**Task to carry out**
Copy the listing below word for word, starting at its first line and ending at the line that contains "(x=529, y=11)".

**Available data**
________________________________________

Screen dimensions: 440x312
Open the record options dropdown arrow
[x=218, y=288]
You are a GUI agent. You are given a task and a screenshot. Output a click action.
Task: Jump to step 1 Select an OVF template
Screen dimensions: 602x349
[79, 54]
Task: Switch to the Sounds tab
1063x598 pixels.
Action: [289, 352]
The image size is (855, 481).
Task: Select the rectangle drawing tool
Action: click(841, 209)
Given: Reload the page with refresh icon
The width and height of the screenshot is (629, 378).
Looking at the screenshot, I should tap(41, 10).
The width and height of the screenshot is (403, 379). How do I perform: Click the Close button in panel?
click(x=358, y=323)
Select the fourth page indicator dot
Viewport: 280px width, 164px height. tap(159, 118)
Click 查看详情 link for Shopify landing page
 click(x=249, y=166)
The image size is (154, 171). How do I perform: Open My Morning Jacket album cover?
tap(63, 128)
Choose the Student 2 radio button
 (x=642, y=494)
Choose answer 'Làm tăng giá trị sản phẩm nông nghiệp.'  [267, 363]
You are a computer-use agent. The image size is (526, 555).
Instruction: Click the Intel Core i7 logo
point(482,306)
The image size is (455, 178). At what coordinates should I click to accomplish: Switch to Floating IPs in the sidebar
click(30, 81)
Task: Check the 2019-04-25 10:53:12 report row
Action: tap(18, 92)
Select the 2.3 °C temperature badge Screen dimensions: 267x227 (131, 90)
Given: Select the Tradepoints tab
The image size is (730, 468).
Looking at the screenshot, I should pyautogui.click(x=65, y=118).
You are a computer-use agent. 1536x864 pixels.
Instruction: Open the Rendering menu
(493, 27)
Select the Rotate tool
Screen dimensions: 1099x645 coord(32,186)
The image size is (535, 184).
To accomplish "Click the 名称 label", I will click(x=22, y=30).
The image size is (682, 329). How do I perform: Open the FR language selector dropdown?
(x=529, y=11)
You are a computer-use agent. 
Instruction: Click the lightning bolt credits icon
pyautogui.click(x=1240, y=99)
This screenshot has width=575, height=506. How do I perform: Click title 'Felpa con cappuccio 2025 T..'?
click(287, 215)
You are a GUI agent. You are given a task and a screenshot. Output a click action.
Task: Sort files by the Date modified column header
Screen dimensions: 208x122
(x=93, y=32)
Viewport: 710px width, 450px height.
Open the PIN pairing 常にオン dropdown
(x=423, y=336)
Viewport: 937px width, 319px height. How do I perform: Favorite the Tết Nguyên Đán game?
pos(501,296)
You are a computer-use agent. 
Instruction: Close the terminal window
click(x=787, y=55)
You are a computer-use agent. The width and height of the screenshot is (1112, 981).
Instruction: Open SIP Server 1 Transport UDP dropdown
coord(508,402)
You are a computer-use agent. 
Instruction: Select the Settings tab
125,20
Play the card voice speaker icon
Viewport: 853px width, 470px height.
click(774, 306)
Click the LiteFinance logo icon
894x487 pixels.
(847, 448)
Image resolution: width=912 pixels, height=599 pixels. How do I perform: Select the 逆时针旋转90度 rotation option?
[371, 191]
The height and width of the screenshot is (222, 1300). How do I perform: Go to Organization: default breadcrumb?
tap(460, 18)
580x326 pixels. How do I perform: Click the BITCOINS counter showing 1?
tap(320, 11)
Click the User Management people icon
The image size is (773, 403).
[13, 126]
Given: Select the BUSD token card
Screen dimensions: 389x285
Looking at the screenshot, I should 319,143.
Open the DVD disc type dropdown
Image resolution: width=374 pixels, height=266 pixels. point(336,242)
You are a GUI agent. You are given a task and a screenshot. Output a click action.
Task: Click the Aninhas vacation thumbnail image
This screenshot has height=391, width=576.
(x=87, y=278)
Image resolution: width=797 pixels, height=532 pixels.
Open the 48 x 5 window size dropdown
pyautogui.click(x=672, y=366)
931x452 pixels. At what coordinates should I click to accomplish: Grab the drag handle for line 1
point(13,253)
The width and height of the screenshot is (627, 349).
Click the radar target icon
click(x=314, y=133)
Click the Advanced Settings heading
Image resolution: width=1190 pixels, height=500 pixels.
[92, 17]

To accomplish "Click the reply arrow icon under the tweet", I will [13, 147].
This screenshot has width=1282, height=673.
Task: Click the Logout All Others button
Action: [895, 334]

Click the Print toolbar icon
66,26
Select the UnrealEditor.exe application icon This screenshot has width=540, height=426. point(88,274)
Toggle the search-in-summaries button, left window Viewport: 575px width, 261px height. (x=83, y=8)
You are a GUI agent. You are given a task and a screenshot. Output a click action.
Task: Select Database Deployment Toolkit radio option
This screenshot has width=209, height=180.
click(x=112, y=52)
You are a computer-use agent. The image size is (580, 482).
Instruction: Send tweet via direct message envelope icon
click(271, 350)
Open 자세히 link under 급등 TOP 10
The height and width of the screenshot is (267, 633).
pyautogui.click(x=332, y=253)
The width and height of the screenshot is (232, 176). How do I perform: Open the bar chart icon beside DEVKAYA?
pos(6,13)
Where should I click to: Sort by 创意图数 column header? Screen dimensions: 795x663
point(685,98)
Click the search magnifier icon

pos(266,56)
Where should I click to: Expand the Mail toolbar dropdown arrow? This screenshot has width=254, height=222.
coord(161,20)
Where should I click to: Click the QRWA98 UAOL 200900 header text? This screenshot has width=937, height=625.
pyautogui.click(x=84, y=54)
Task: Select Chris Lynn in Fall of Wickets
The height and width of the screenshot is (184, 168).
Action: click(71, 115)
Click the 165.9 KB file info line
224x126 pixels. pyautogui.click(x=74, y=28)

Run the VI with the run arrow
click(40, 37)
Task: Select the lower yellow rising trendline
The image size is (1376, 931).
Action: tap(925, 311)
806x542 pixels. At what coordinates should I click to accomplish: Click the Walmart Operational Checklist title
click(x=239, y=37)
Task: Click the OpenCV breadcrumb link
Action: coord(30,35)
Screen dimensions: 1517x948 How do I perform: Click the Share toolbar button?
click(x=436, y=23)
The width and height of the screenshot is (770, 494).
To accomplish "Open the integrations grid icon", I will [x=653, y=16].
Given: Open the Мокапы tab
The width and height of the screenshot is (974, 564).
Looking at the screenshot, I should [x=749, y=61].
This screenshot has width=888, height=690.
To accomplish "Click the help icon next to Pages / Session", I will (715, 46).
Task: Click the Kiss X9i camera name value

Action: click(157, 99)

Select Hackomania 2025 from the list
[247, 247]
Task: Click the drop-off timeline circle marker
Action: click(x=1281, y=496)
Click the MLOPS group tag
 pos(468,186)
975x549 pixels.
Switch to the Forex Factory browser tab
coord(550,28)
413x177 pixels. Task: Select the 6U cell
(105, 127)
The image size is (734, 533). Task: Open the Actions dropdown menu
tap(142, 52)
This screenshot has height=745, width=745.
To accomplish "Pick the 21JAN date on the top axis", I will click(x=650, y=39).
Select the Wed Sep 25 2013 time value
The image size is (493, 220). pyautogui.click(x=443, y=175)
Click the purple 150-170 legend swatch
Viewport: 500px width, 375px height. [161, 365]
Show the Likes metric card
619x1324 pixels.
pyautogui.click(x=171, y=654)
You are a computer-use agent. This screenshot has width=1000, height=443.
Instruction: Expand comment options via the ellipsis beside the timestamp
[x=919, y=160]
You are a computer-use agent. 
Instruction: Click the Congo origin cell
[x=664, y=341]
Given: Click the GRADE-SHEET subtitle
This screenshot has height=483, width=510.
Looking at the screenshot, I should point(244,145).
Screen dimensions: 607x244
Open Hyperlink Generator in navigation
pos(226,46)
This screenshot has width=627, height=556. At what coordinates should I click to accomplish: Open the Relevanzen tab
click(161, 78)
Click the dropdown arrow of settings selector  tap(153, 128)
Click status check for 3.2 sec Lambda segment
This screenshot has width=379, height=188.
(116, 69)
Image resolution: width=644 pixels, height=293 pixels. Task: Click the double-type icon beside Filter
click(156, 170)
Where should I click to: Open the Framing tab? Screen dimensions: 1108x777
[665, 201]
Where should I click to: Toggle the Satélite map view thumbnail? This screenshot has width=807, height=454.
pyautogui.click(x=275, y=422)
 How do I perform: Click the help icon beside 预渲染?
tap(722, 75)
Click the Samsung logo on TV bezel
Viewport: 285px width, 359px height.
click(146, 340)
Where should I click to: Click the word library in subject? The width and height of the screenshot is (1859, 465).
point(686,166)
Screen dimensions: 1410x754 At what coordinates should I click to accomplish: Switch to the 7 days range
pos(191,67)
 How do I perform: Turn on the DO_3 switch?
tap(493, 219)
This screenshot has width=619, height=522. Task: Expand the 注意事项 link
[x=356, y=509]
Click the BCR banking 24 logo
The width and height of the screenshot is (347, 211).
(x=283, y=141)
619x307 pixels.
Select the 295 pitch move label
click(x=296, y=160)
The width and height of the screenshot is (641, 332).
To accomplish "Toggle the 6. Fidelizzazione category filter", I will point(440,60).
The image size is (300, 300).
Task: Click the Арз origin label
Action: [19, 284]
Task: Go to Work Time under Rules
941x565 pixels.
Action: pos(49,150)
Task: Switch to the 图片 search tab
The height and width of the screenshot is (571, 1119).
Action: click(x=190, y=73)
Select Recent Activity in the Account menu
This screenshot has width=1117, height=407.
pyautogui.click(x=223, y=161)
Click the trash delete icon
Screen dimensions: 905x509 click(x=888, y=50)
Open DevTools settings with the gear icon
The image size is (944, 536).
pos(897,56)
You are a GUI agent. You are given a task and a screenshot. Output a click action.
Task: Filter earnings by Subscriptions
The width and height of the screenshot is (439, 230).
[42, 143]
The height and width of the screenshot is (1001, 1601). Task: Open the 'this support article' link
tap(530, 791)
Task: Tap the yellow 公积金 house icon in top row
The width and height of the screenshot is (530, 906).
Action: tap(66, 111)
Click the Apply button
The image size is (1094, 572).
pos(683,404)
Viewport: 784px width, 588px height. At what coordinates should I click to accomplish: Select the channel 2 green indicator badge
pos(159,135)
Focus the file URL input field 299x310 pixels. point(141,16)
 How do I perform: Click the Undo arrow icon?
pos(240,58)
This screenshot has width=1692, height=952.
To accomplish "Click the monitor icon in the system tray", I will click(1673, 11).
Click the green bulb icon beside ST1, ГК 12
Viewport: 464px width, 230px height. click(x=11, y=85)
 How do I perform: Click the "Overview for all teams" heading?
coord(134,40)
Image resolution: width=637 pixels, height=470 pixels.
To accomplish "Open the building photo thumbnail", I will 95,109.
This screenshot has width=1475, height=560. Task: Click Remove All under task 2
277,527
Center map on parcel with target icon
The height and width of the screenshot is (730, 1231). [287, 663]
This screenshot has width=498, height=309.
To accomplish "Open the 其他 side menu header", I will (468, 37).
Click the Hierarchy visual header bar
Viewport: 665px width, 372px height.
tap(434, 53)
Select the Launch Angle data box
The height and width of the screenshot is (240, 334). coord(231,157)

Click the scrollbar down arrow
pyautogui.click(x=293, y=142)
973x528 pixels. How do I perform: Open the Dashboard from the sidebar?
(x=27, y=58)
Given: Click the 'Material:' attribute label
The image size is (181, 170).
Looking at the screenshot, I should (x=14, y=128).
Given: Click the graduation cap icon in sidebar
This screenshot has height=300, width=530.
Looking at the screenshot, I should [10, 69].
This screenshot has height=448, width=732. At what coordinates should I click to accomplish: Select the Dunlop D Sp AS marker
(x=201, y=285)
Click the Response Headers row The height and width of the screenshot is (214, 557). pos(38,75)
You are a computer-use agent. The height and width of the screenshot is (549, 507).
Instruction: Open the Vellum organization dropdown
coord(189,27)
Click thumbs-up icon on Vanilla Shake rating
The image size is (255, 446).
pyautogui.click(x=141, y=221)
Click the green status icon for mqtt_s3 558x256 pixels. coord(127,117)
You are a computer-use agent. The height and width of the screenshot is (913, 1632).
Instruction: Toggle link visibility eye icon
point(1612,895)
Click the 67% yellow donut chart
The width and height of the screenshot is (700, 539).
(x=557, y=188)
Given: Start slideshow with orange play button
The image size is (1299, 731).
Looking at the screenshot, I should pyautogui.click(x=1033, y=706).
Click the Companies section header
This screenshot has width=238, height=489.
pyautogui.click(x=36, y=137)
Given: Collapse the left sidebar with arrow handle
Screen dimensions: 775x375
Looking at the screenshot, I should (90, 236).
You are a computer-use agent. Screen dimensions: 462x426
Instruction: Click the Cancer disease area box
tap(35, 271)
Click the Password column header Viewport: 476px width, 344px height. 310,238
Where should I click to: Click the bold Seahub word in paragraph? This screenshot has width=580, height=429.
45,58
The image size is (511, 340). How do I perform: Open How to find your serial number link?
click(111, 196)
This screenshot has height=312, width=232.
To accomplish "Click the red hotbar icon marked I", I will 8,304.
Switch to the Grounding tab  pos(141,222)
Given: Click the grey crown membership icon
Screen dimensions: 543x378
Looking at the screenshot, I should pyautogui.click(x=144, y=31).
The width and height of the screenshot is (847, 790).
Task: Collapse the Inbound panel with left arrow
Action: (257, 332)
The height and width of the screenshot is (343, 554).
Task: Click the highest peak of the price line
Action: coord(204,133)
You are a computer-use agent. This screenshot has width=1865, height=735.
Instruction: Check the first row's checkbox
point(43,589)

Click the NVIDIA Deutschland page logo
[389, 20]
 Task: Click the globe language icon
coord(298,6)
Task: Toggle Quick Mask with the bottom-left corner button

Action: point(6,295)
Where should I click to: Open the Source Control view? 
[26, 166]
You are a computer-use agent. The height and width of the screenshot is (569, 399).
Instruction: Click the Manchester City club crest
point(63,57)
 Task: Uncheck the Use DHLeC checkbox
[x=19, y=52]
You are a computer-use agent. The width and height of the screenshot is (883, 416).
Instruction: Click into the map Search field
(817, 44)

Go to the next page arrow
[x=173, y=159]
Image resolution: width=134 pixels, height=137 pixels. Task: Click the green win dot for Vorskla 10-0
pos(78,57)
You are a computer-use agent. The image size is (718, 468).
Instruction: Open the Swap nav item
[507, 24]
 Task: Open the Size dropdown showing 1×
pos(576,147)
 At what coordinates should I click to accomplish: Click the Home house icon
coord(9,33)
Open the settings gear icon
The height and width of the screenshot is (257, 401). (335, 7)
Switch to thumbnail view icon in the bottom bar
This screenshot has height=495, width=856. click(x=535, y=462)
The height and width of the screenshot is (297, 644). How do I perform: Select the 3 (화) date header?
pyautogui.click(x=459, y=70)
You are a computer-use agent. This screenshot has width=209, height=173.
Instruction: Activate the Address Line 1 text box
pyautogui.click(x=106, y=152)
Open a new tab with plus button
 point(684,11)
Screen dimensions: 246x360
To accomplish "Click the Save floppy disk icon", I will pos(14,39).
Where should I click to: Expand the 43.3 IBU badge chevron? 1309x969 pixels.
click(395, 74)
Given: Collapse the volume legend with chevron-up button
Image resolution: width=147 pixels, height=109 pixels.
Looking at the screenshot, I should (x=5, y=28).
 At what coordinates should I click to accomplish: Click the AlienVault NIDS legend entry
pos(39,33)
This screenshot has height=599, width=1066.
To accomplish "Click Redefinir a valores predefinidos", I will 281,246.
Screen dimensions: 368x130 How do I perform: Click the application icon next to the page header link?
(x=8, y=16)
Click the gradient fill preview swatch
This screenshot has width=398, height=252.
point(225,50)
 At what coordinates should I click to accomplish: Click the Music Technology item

________________________________________

**Completed exercise**
Screen dimensions: 440x312
Open the record options dropdown arrow
[x=218, y=288]
You are a GUI agent. You are given a task and a screenshot. Output a click action.
Task: Jump to step 1 Select an OVF template
Screen dimensions: 602x349
[79, 54]
Task: Switch to the Sounds tab
1063x598 pixels.
Action: [289, 352]
The image size is (855, 481).
Task: Select the rectangle drawing tool
Action: click(841, 209)
Given: Reload the page with refresh icon
The width and height of the screenshot is (629, 378).
Looking at the screenshot, I should tap(41, 10).
The width and height of the screenshot is (403, 379). How do I perform: Click the Close button in panel?
click(x=358, y=323)
Select the fourth page indicator dot
Viewport: 280px width, 164px height. tap(159, 118)
Click 查看详情 link for Shopify landing page
 click(x=249, y=166)
The image size is (154, 171). How do I perform: Open My Morning Jacket album cover?
tap(63, 128)
Choose the Student 2 radio button
 (x=642, y=494)
Choose answer 'Làm tăng giá trị sản phẩm nông nghiệp.'  [267, 363]
You are a computer-use agent. The image size is (526, 555).
Instruction: Click the Intel Core i7 logo
point(482,306)
The image size is (455, 178). At what coordinates should I click to accomplish: Switch to Floating IPs in the sidebar
click(30, 81)
Task: Check the 2019-04-25 10:53:12 report row
Action: tap(18, 92)
Select the 2.3 °C temperature badge Screen dimensions: 267x227 (131, 90)
Given: Select the Tradepoints tab
The image size is (730, 468).
Looking at the screenshot, I should pyautogui.click(x=65, y=118).
You are a computer-use agent. 1536x864 pixels.
Instruction: Open the Rendering menu
(493, 27)
Select the Rotate tool
Screen dimensions: 1099x645 coord(32,186)
The image size is (535, 184).
To accomplish "Click the 名称 label", I will click(x=22, y=30).
The image size is (682, 329). How do I perform: Open the FR language selector dropdown?
(x=529, y=11)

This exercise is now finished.